Ospite in diverse trasmissioni televisive, radiofoniche e curatore di rubriche di psicologia su magazine nazionali, è anche autore del libro Il tormento delle donne per le insidie dell'uomo violento. Oggi torna sul mercato editoriale con il saggio L’incantesimo infranto – un viaggio nelle truffe romantiche, SwanBook Edizioni.


Dottor Di Micco, vuole spiegarci meglio cosa si intenda per truffe romantiche?

Per dirla con parole semplici, quando parliamo di truffe romantiche intendiamo un raggiro sentimentale con lo scopo di ottenere dei vantaggi, per lo più economici, da parte di un carnefice che manipola le emozioni e i sentimenti della vittima.

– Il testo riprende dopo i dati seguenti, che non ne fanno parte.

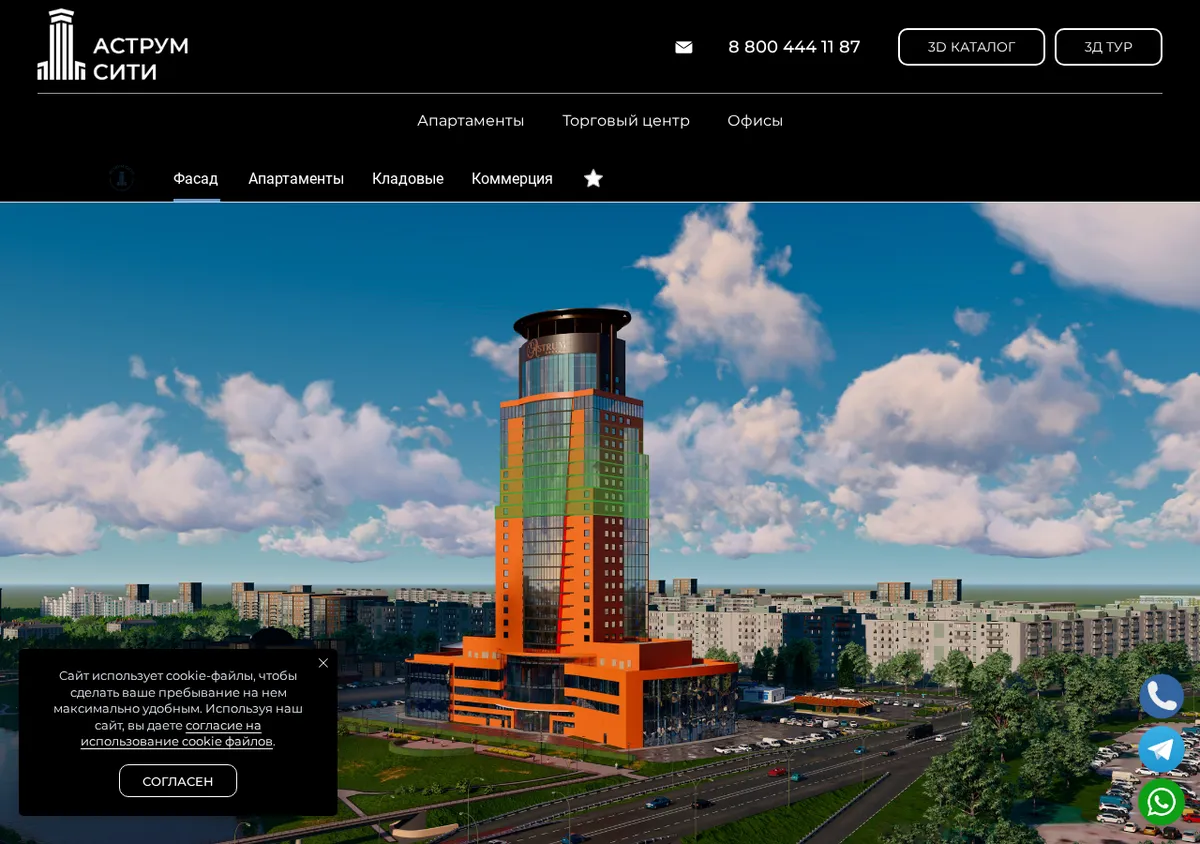Screen dimensions: 1200x844
Task: Click the favorites star icon
Action: 593,178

Quale modello relazionale si sta sempre più instaurando diventando terreno fertile per fenomeni sociali come questo?

Con la nascita dei social e dei siti di incontri le relazioni sociali stanno subendo una vera e propria crepa, si parla di relazioni liquide e i social stanno diventando strumenti per trovare partner sentimentali.

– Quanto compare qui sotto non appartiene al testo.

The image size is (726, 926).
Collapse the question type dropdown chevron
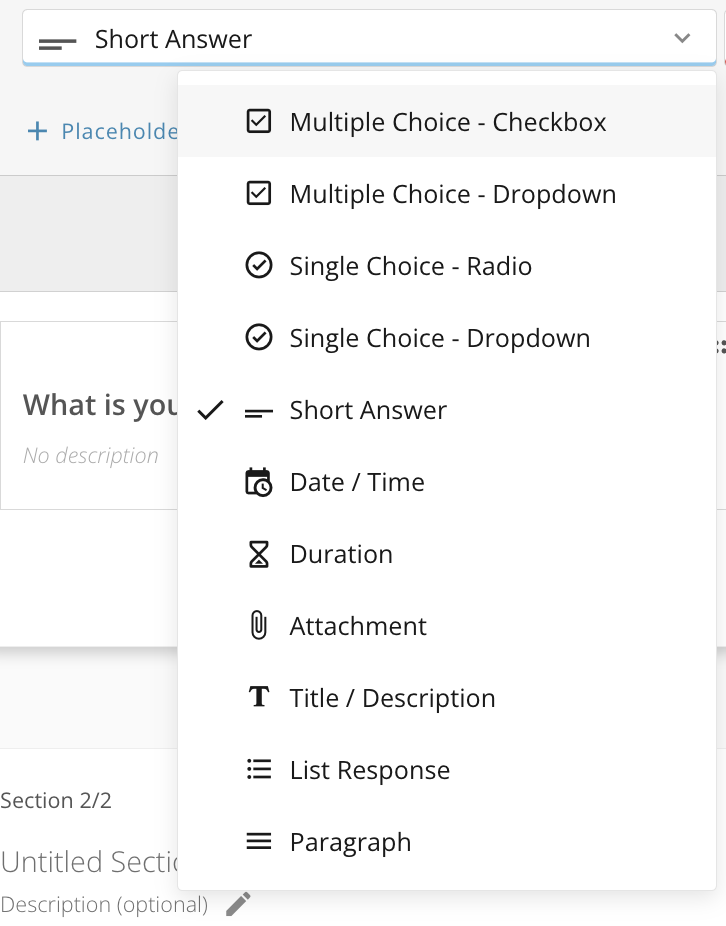pyautogui.click(x=682, y=39)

Dal mio punto di vista, si stanno perdendo il desiderio dell’incontrare l’altro di persona, il piacere magico dell’incontro, il brivido che si prova in uno sguardo, la leggerezza e la meraviglia di un abbraccio o una carezza.

 

Possiamo delineare la personalità del truffatore e della vittima?

Dietro al truffatore spesso non c’è una sola persona fisica, bensì delle vere e proprie organizzazioni criminali che creano profili falsi per adescare le vittime.

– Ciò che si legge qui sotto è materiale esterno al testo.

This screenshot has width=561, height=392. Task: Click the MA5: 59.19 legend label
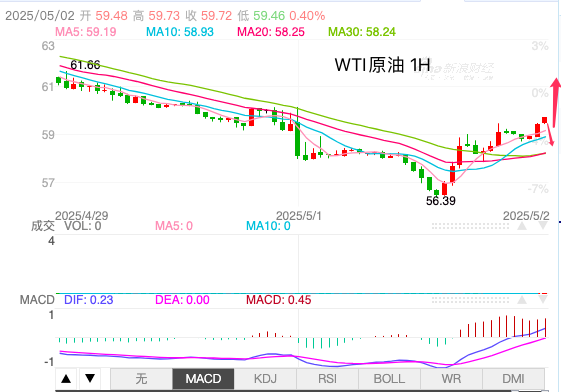click(86, 32)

La modalità è più o meno questa: si riceve una richiesta di amicizia, dopo si inizia a chattare, il carnefice si presenta come una persona dell’alta borghesia, inizia a corteggiare la vittima, riempiendola di complimenti, poi si passa alla telefonata, giorno dopo giorno si manipolano sempre più sia i sentimenti che le emozioni, successivamente - una volta ottenuta la fiducia - il carnefice inventa una storia drammatica e chiede l’aiuto della malcapitata o malcapitato. Si inizia con la richiesta graduale di soldi poi, una volta ottenuti, il carnefice sparisce. Ci sono stati anche casi dove il carnefice ricattava la vittima.

 

Nel suo primo libro ha affrontato una tematica altrettanto scottante, quella della violenza di genere. C’è una correlazione tra i due drammi che molte persone vivono?

Certo che c’è una correlazione: le truffe romantiche rientrano nella categoria della violenza psicologica la quale si dimostra poi incisiva perché lascia dei segni sull’anima. Si tratta di una forma di violenza subdola, invisibile, ma che produce degli effetti particolari. Per fare degli esempi: la manipolazione, l’umiliazione, la denigrazione, l’innescare il senso di colpa sono solo alcune delle forme di violenza psicologica.

Infine, come possiamo difenderci da chi vorrebbe truffarci facendo leva sui nostri sentimenti e la nostra emotività?

Il mio consiglio è quello di dare gradualmente fiducia a un ipotetico futuro partner, senza lasciarsi subito prendere dall’entusiasmo. È vero che di fronte all’amore siamo tutti indifesi, ma qualche volta l’amore o pseudo tale può essere un’arma a doppio taglio.